Personally, I don't see how BNF is not a language. Say, wikipedia is not only describing it as a "notation" but also mentions it's a metalanguage.
If we allow questions in sql, then we should allow the questions in BNF because both describe some desired result. In case of SQL it's the data slicing and dicing; in case of BNF it's the interpreters/compilers behavior.
I don't see any reason why not treat BNF as a programming language, especially remembering that there are tools capable of generating at parsers for given grammars. It's declarative. So what? It's "high-order"/"meta-". So what?
The grammars can sometimes be optimized ("refactored" in a sense) just like regular code, therefore the code review is more then valuable. Even though it may be viewed as a design review exercise, technically it's still a code review too.
I agree with @Mast: if the code is concrete; and a particular grammar is complete (e.g. no missing/hypothetical tokens are present); the question should be fine.

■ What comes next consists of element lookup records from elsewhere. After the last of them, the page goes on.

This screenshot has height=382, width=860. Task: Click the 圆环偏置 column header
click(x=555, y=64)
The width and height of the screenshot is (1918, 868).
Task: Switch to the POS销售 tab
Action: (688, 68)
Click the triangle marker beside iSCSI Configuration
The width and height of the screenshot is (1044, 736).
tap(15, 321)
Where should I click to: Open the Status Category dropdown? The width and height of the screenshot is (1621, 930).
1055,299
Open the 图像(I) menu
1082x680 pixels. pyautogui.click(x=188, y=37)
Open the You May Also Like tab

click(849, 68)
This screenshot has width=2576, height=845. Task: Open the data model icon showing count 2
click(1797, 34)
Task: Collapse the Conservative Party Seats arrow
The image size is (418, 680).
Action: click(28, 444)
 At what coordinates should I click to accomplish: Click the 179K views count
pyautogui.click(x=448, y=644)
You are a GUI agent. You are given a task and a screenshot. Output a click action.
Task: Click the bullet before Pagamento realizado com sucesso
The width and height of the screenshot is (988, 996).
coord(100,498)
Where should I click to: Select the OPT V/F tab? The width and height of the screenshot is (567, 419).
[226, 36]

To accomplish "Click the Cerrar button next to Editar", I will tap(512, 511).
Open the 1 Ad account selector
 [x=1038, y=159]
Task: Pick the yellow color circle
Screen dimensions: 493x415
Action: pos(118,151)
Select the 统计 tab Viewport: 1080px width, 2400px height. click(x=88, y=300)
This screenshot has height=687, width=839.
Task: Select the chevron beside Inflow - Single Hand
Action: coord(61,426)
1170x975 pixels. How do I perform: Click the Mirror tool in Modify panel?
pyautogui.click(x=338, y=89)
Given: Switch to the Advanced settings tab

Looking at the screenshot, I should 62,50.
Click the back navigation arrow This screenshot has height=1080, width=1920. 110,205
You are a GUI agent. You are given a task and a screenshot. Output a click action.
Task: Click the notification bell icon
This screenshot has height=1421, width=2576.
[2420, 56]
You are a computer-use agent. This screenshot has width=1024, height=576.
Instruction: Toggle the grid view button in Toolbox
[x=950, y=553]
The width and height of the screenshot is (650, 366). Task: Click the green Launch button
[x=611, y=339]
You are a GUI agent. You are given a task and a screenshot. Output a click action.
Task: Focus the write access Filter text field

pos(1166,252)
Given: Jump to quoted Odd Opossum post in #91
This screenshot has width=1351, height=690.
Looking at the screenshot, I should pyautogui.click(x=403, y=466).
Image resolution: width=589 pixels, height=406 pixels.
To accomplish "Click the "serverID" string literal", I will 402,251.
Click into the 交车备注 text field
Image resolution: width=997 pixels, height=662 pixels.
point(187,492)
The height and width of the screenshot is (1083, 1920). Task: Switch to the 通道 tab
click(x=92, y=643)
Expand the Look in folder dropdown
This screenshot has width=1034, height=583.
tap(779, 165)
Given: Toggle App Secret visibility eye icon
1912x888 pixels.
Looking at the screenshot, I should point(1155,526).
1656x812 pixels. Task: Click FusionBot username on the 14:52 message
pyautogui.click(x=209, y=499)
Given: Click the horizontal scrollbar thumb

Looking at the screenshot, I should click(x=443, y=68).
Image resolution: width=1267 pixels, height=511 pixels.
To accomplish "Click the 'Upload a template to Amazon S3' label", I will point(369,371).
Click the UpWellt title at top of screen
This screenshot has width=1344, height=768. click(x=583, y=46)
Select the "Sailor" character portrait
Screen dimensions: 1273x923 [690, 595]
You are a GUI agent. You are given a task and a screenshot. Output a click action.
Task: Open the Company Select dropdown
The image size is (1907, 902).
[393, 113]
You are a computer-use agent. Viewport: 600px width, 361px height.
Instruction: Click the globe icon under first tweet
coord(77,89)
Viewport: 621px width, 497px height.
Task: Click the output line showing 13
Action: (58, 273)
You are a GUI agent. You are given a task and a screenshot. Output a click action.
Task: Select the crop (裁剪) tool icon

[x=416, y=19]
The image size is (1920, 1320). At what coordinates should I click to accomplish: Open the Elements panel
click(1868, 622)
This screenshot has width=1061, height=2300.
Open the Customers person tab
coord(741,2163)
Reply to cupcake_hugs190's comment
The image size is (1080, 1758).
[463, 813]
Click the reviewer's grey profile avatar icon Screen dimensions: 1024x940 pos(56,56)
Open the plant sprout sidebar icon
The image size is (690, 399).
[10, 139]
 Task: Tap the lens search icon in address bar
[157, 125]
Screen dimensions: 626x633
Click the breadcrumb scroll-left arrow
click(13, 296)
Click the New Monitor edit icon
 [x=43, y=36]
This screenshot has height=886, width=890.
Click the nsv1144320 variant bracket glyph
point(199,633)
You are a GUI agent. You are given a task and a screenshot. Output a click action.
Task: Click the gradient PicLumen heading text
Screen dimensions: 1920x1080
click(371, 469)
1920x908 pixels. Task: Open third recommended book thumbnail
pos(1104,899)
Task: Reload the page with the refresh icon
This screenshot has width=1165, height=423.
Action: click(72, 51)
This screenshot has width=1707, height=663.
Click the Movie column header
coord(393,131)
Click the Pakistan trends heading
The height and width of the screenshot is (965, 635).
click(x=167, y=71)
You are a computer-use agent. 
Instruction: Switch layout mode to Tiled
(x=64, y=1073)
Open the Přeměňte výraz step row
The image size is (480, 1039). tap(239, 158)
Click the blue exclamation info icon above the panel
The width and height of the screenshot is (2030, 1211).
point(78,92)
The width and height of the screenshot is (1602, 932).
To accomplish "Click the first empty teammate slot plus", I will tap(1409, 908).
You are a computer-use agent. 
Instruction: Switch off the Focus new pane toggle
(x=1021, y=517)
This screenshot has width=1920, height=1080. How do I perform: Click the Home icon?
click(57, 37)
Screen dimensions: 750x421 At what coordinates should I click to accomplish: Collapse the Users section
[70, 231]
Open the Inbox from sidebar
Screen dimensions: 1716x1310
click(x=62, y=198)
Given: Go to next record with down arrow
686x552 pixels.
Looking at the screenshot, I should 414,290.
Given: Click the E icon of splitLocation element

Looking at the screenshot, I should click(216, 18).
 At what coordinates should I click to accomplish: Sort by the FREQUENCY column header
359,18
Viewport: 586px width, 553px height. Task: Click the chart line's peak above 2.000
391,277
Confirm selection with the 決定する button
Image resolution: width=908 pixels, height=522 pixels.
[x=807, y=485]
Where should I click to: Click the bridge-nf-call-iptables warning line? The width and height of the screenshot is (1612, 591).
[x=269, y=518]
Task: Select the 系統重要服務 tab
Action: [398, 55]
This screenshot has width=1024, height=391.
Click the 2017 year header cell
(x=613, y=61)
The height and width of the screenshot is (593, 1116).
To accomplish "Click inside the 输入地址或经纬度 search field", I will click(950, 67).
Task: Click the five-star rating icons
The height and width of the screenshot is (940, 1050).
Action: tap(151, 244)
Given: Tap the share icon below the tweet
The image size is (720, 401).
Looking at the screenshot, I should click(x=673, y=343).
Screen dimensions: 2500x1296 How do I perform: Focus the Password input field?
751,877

Yet, I'd recommend fixing the following part to remove possible interpretation:
// omitted for simplicity
literal_number : ...
literal_string : ...
identifier : ...
Do describe those things for completeness. You can put them into a separate "spoiler" session if it makes your question visually bloated.
P.S. this is just my two cents and I should have kind of a half-vote on that topic because I myself is still very new to CR.SE.